What the task asks
Each entry needs to appear again, retyped exactly as it is below.

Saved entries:
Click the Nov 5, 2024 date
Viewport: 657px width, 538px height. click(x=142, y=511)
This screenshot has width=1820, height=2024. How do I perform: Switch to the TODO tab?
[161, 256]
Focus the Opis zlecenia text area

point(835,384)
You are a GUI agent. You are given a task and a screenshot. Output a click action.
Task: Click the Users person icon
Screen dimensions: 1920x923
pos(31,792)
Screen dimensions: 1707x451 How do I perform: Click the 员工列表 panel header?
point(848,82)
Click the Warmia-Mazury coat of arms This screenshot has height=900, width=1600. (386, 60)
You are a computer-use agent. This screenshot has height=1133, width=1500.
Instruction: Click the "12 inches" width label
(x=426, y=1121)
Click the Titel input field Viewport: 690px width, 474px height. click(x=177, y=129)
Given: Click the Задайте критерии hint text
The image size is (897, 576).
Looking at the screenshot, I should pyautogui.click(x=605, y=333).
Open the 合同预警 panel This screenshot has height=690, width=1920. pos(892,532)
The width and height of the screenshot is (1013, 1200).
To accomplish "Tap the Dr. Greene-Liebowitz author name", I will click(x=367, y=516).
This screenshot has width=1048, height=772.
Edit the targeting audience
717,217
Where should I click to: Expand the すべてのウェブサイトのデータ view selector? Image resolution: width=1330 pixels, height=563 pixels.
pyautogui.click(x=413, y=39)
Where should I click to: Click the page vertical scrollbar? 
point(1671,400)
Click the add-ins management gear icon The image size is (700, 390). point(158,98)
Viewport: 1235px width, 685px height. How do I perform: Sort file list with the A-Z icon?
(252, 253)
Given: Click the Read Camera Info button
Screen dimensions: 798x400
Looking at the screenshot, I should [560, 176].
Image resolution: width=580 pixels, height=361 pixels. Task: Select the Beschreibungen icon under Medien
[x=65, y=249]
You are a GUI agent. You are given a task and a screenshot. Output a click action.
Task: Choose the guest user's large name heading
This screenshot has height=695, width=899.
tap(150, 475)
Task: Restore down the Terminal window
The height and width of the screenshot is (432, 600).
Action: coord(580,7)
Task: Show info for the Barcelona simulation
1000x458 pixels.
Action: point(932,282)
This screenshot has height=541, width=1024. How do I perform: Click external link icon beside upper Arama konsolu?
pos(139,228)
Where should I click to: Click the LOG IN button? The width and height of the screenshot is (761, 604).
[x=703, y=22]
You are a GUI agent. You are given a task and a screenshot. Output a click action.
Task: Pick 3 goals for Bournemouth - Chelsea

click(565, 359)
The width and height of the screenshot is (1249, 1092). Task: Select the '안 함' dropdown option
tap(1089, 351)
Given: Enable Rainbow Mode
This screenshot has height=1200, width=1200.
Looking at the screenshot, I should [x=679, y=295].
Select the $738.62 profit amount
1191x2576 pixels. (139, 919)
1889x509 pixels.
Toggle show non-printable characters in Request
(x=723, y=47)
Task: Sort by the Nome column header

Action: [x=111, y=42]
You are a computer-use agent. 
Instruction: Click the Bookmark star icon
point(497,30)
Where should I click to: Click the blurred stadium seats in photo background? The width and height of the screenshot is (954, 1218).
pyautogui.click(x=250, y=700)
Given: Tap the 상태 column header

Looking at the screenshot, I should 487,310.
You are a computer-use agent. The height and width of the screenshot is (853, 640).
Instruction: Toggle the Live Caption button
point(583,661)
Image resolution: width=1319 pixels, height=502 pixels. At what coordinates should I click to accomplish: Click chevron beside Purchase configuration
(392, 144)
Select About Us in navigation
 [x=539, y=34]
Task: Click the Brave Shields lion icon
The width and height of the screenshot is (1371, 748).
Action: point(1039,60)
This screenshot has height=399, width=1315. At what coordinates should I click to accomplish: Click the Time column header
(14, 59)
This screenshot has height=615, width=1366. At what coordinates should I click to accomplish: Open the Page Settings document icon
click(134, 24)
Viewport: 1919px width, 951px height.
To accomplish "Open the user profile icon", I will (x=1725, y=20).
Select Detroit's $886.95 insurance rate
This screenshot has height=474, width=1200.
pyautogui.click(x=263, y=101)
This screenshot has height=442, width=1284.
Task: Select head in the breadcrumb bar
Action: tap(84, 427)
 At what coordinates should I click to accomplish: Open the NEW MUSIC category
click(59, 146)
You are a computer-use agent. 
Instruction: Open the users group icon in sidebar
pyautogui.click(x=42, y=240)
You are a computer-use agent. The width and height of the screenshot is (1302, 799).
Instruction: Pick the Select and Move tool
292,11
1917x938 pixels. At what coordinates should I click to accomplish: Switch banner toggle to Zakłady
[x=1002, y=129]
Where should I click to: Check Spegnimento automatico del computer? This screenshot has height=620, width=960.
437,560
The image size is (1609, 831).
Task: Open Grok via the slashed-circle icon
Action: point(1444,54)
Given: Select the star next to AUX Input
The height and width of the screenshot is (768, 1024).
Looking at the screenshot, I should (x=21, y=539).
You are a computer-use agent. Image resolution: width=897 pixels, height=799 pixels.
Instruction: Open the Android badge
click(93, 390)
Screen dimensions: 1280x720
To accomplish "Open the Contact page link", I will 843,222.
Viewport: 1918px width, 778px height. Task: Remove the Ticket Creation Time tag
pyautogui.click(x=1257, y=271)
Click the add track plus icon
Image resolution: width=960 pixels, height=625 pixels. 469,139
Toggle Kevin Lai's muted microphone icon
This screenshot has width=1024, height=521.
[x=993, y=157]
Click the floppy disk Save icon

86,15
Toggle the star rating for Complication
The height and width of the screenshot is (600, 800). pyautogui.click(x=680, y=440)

Response below
Click the Nov 5, 2024 date
Viewport: 657px width, 538px height. click(x=142, y=511)
This screenshot has width=1820, height=2024. How do I perform: Switch to the TODO tab?
[161, 256]
Focus the Opis zlecenia text area

point(835,384)
You are a GUI agent. You are given a task and a screenshot. Output a click action.
Task: Click the Users person icon
Screen dimensions: 1920x923
pos(31,792)
Screen dimensions: 1707x451 How do I perform: Click the 员工列表 panel header?
point(848,82)
Click the Warmia-Mazury coat of arms This screenshot has height=900, width=1600. (386, 60)
You are a computer-use agent. This screenshot has height=1133, width=1500.
Instruction: Click the "12 inches" width label
(x=426, y=1121)
Click the Titel input field Viewport: 690px width, 474px height. click(x=177, y=129)
Given: Click the Задайте критерии hint text
The image size is (897, 576).
Looking at the screenshot, I should pyautogui.click(x=605, y=333).
Open the 合同预警 panel This screenshot has height=690, width=1920. pos(892,532)
The width and height of the screenshot is (1013, 1200).
To accomplish "Tap the Dr. Greene-Liebowitz author name", I will click(x=367, y=516).
This screenshot has width=1048, height=772.
Edit the targeting audience
717,217
Where should I click to: Expand the すべてのウェブサイトのデータ view selector? Image resolution: width=1330 pixels, height=563 pixels.
pyautogui.click(x=413, y=39)
Where should I click to: Click the page vertical scrollbar? 
point(1671,400)
Click the add-ins management gear icon The image size is (700, 390). point(158,98)
Viewport: 1235px width, 685px height. How do I perform: Sort file list with the A-Z icon?
(252, 253)
Given: Click the Read Camera Info button
Screen dimensions: 798x400
Looking at the screenshot, I should [560, 176].
Image resolution: width=580 pixels, height=361 pixels. Task: Select the Beschreibungen icon under Medien
[x=65, y=249]
You are a GUI agent. You are given a task and a screenshot. Output a click action.
Task: Choose the guest user's large name heading
This screenshot has height=695, width=899.
tap(150, 475)
Task: Restore down the Terminal window
The height and width of the screenshot is (432, 600).
Action: coord(580,7)
Task: Show info for the Barcelona simulation
1000x458 pixels.
Action: point(932,282)
This screenshot has height=541, width=1024. How do I perform: Click external link icon beside upper Arama konsolu?
pos(139,228)
Where should I click to: Click the LOG IN button? The width and height of the screenshot is (761, 604).
[x=703, y=22]
You are a GUI agent. You are given a task and a screenshot. Output a click action.
Task: Pick 3 goals for Bournemouth - Chelsea

click(565, 359)
The width and height of the screenshot is (1249, 1092). Task: Select the '안 함' dropdown option
tap(1089, 351)
Given: Enable Rainbow Mode
This screenshot has height=1200, width=1200.
Looking at the screenshot, I should [x=679, y=295].
Select the $738.62 profit amount
1191x2576 pixels. (139, 919)
1889x509 pixels.
Toggle show non-printable characters in Request
(x=723, y=47)
Task: Sort by the Nome column header

Action: [x=111, y=42]
You are a computer-use agent. 
Instruction: Click the Bookmark star icon
point(497,30)
Where should I click to: Click the blurred stadium seats in photo background? The width and height of the screenshot is (954, 1218).
pyautogui.click(x=250, y=700)
Given: Tap the 상태 column header

Looking at the screenshot, I should 487,310.
You are a computer-use agent. The height and width of the screenshot is (853, 640).
Instruction: Toggle the Live Caption button
point(583,661)
Image resolution: width=1319 pixels, height=502 pixels. At what coordinates should I click to accomplish: Click chevron beside Purchase configuration
(392, 144)
Select About Us in navigation
 [x=539, y=34]
Task: Click the Brave Shields lion icon
The width and height of the screenshot is (1371, 748).
Action: point(1039,60)
This screenshot has height=399, width=1315. At what coordinates should I click to accomplish: Click the Time column header
(14, 59)
This screenshot has height=615, width=1366. At what coordinates should I click to accomplish: Open the Page Settings document icon
click(134, 24)
Viewport: 1919px width, 951px height.
To accomplish "Open the user profile icon", I will (x=1725, y=20).
Select Detroit's $886.95 insurance rate
This screenshot has height=474, width=1200.
pyautogui.click(x=263, y=101)
This screenshot has height=442, width=1284.
Task: Select head in the breadcrumb bar
Action: tap(84, 427)
 At what coordinates should I click to accomplish: Open the NEW MUSIC category
click(59, 146)
You are a computer-use agent. 
Instruction: Open the users group icon in sidebar
pyautogui.click(x=42, y=240)
You are a computer-use agent. The width and height of the screenshot is (1302, 799).
Instruction: Pick the Select and Move tool
292,11
1917x938 pixels. At what coordinates should I click to accomplish: Switch banner toggle to Zakłady
[x=1002, y=129]
Where should I click to: Check Spegnimento automatico del computer? This screenshot has height=620, width=960.
437,560
The image size is (1609, 831).
Task: Open Grok via the slashed-circle icon
Action: point(1444,54)
Given: Select the star next to AUX Input
The height and width of the screenshot is (768, 1024).
Looking at the screenshot, I should (x=21, y=539).
You are a computer-use agent. Image resolution: width=897 pixels, height=799 pixels.
Instruction: Open the Android badge
click(93, 390)
Screen dimensions: 1280x720
To accomplish "Open the Contact page link", I will 843,222.
Viewport: 1918px width, 778px height. Task: Remove the Ticket Creation Time tag
pyautogui.click(x=1257, y=271)
Click the add track plus icon
Image resolution: width=960 pixels, height=625 pixels. 469,139
Toggle Kevin Lai's muted microphone icon
This screenshot has width=1024, height=521.
[x=993, y=157]
Click the floppy disk Save icon

86,15
Toggle the star rating for Complication
The height and width of the screenshot is (600, 800). pyautogui.click(x=680, y=440)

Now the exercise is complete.